== ABOUT THIS TASK ==
The answer must consist solely of the line containing "Copyright © 2025" and every line after it in the records below, through the last, each reproduced exactly.

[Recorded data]
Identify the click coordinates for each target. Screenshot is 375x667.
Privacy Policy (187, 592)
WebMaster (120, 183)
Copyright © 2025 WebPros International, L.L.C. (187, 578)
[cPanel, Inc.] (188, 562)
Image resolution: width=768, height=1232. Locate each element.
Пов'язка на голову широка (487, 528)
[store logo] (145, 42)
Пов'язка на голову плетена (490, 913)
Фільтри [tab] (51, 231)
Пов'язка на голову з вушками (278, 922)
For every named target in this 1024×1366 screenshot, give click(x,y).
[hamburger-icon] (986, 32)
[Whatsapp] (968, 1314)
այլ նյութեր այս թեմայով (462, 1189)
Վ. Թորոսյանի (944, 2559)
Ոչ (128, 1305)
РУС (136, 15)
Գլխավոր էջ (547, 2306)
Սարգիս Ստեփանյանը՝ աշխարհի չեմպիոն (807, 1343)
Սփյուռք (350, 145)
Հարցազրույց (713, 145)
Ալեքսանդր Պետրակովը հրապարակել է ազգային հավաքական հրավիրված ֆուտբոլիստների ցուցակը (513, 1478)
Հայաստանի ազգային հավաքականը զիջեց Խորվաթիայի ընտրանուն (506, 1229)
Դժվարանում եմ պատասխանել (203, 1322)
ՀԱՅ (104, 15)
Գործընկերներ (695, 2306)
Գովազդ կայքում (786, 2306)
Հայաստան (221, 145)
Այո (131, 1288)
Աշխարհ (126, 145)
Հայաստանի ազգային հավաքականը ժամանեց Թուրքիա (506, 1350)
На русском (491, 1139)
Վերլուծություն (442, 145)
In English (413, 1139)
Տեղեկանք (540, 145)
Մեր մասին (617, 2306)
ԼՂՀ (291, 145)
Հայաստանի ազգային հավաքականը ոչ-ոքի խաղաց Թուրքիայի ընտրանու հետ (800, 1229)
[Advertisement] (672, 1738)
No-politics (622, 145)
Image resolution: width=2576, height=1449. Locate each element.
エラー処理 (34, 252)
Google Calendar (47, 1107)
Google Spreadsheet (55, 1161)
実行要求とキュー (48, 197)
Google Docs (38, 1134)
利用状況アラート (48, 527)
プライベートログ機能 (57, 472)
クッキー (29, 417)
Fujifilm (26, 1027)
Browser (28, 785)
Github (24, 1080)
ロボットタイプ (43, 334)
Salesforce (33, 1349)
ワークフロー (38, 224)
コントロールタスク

== SOLVED EXERCISE ==
Copyright © 2025 WebPros International, L.L.C. (187, 578)
[cPanel, Inc.] (188, 562)
Image resolution: width=768, height=1232. Locate each element.
Пов'язка на голову широка (487, 528)
[store logo] (145, 42)
Пов'язка на голову плетена (490, 913)
Фільтри [tab] (51, 231)
Пов'язка на голову з вушками (278, 922)
For every named target in this 1024×1366 screenshot, give click(x,y).
[hamburger-icon] (986, 32)
[Whatsapp] (968, 1314)
այլ նյութեր այս թեմայով (462, 1189)
Վ. Թորոսյանի (944, 2559)
Ոչ (128, 1305)
РУС (136, 15)
Գլխավոր էջ (547, 2306)
Սարգիս Ստեփանյանը՝ աշխարհի չեմպիոն (807, 1343)
Սփյուռք (350, 145)
Հարցազրույց (713, 145)
Ալեքսանդր Պետրակովը հրապարակել է ազգային հավաքական հրավիրված ֆուտբոլիստների ցուցակը (513, 1478)
Հայաստանի ազգային հավաքականը զիջեց Խորվաթիայի ընտրանուն (506, 1229)
Դժվարանում եմ պատասխանել (203, 1322)
ՀԱՅ (104, 15)
Գործընկերներ (695, 2306)
Գովազդ կայքում (786, 2306)
Հայաստան (221, 145)
Այո (131, 1288)
Աշխարհ (126, 145)
Հայաստանի ազգային հավաքականը ժամանեց Թուրքիա (506, 1350)
На русском (491, 1139)
Վերլուծություն (442, 145)
In English (413, 1139)
Տեղեկանք (540, 145)
Մեր մասին (617, 2306)
ԼՂՀ (291, 145)
Հայաստանի ազգային հավաքականը ոչ-ոքի խաղաց Թուրքիայի ընտրանու հետ (800, 1229)
[Advertisement] (672, 1738)
No-politics (622, 145)
Image resolution: width=2576, height=1449. Locate each element.
エラー処理 (34, 252)
Google Calendar (47, 1107)
Google Spreadsheet (55, 1161)
実行要求とキュー (48, 197)
Google Docs (38, 1134)
利用状況アラート (48, 527)
プライベートログ機能 (57, 472)
クッキー (29, 417)
Fujifilm (26, 1027)
Browser (28, 785)
Github (24, 1080)
ロボットタイプ (43, 334)
Salesforce (33, 1349)
ワークフロー (38, 224)
コントロールタスク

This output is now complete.